Challenges:
**1.** Please reproduce the part of the Cyberun entry below word for word, starting at "Cyberun is a" and ending at "resources and power-ups.".
**2.** Summarize the Cyberun entry below in two sentences.
**3.** In the Cyberun entry below, what does the player construct from parts?

Provided passage:

+ + + + +

- Developers: Disputed; see main article
- Publisher: Ultimate Play the Game
- Platforms: ZX Spectrum, Amstrad CPC (Unreleased), MSX
- Release: 1986
- Genre: Scrolling shooter
- Modes: Single player, multiplayer

= Cyberun =

Cyberun is a ZX Spectrum video game by Ultimate Play the Game and published by U.S. Gold in 1986. Although not part of the Jetman series, it has similarities to Jetpac in that the player must construct their spaceship from parts, then seek out resources and power-ups.

+ + + + +

Information shown:
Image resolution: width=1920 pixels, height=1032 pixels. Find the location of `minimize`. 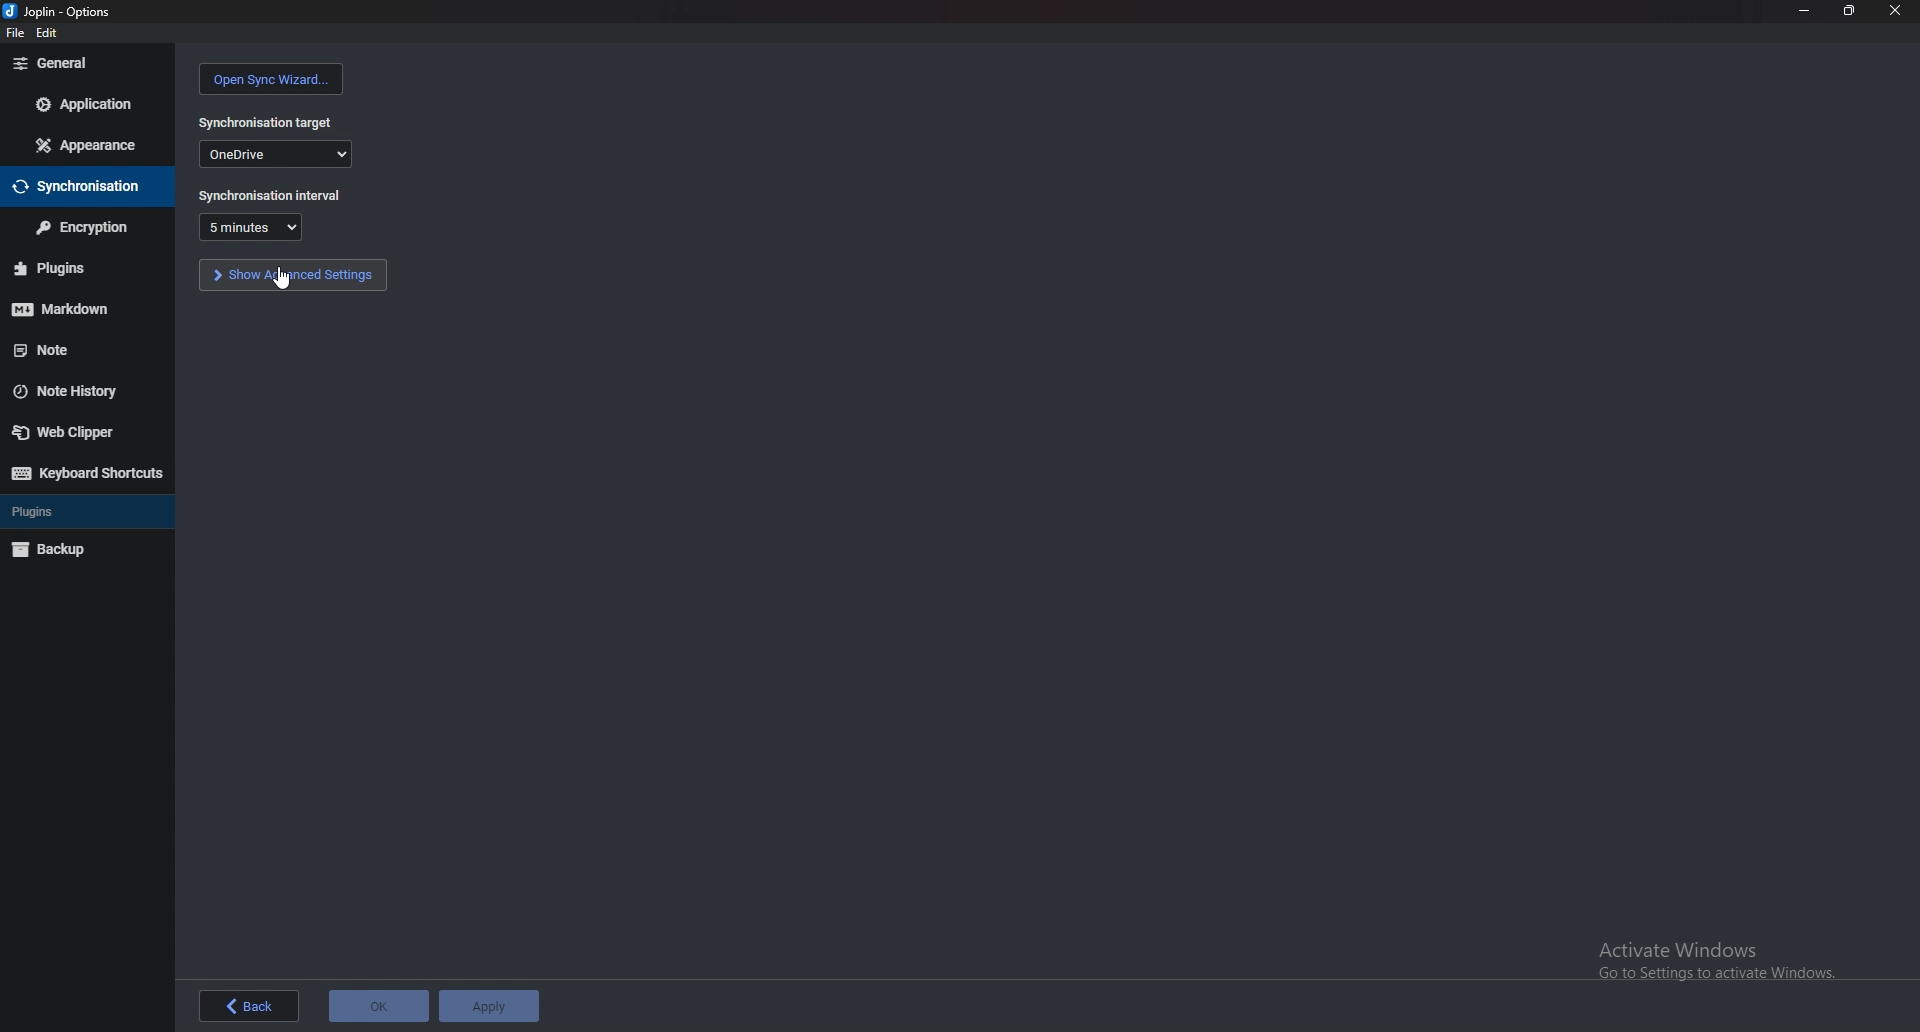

+ + + + +

Correct answers:
**1.**
Cyberun is a ZX Spectrum video game by Ultimate Play the Game and published by U.S. Gold in 1986. Although not part of the Jetman series, it has similarities to Jetpac in that the player must construct their spaceship from parts, then seek out resources and power-ups.

**2.** Cyberun is a scrolling shooter released for the ZX Spectrum in 1986. It is not part of the Jetman series, but like Jetpac it has the player construct a spaceship from parts and then seek out resources and power-ups.

**3.** Their spaceship.